La ansiedad ante el increíble tiempo menguante
Trabajos que se desparraman, hiperplanificación y ‘ocioansiedad’, agobio de las redes sociales, peleas por conseguir un alquiler: la sociedad cada vez vive más acelerada
Hey, yo también ando agobiado. Está todo el mundo que no da abasto, que no llega. Avanzando curro en el metro. Haciendo la compra al filo de la medianoche, en el supermercado 24 horas. Practicando el malabar para conciliar. Almorzando en cero coma. Dejando el ejercicio para un eterno mañana.
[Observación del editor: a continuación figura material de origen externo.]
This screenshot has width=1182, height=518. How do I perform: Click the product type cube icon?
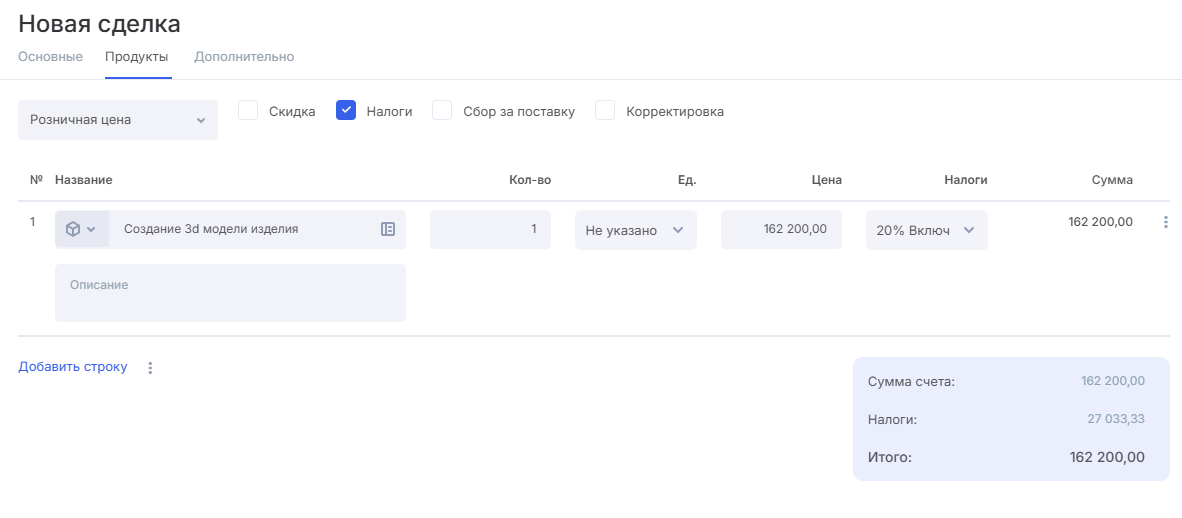pos(73,229)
Bebiendo deprisa, durmiendo fuerte para que el sueño cunda el doble.
No sé si es la vida en la gran ciudad, o la tecnología que promete libertad pero nos encadena inalámbrica, o la continua búsqueda de experiencias, o algún efecto desconocido en la velocidad de la Tierra alrededor del Sol; el caso es que el tiempo es un bien cada vez más huidizo, género escaso, y cruzamos con la lengua fuera el calendario hasta, spoiler, llegar al descanso final.
Quizás es la mediana edad: he dejado de ver la vida como una barra de carga, de las de Windows, que va ganando terreno al porvenir para verla como una desesperante cuenta atrás. Quizás es la paternidad, pero no creo: antes de la niña (me cuesta volver a imaginar aquel antes) nuestro tiempo ya estaba colmatado y nos preguntábamos dónde íbamos a encajar, dentro de nuestras apretadas agendas, los cuidados de un nuevo ser. Pero hete aquí que, milagro, el tiempo es una dimensión sorprendente, y, más allá de la linealidad que le atribuimos, está lleno de habitaciones secretas, pasadizos y sótanos inopinados.
El curro se desparrama por todo el horario pero no se desparraman los salarios. El trabajo es todo el rato. Hay que darse codazos para ser el primero, ¡el único!, en ver ese piso que se oferta en alquiler a cambio de una libra mensual de nuestra carne. Ansiamos exprimir nuestro tiempo libre al máximo, hacer que la vida merezca la pena a través de experiencias significativas, que son las que se ponen en Instagram.
Las notificaciones de las redes asedian el móvil como hordas campesinas a las puertas del castillo. Y nos bajamos aplicaciones tecnológicas para aprender a gestionar ese tiempo que la propia tecnología nos hurta. La de tiempo que invierto en tratar de distinguir lo importante de lo urgente, en aplicar el timeboxing y el time blocking para mejorar mi productividad y afinar mi atención: la vida es lo que sucede mientras planificas y auditas tus tareas.
Se está hablando de hiperplanificación y de ocioansiedad: uno quiere ver a los colegas y nadie tiene hueco hasta el mes que viene; uno quiere improvisar una cena en Madrid y es imposible encontrar una mesa, en esos restaurantes cool donde se da un brutal hacinamiento; uno quiere asistir a un concierto y para conseguir entrada tiene que preverlo un par de años antes de la apertura de puertas del estadio. Sálvese quien reserve. Todo a la vez en todas partes, todos a la vez en cada sitio.
Tengo en mi estantería un libro que se llama No tengo tiempo (de Jorge Moruno), otro que se llama No puedo más (de Ana Helen Petersen), otro que se llama Esclavos del tiempo: Vidas aceleradas en la era del capitalismo digital (de Judy Wajcman), pero no calculo que encuentre el momento de leerlos en los próximos años. Para observar la aceleración hay que frenar un poco: lo veo chungo. La montaña de libros por leer, también la lista de pelis en Netflix.
Extraño aburrirme, no lo hago desde la primera década del siglo: igual que los niños precisan aburrirse para fomentar su creatividad, los adultos también tenemos que hacerlo (¿es aburrirse un hacer?) para percibir la naturaleza del tiempo desnudo, que es la materia prima de la existencia. ¿Qué fue de los bostezos? Aburrirse es mirar a la muerte cara a cara, es besar la muerte, escribió Ramón, y si no nos aburrimos, si no esperamos en las colas y antesalas (y ya no esperamos, porque tenemos smartphone), no vemos a la muerte y pensamos, y vivimos, hey, como si fuéramos inmortales.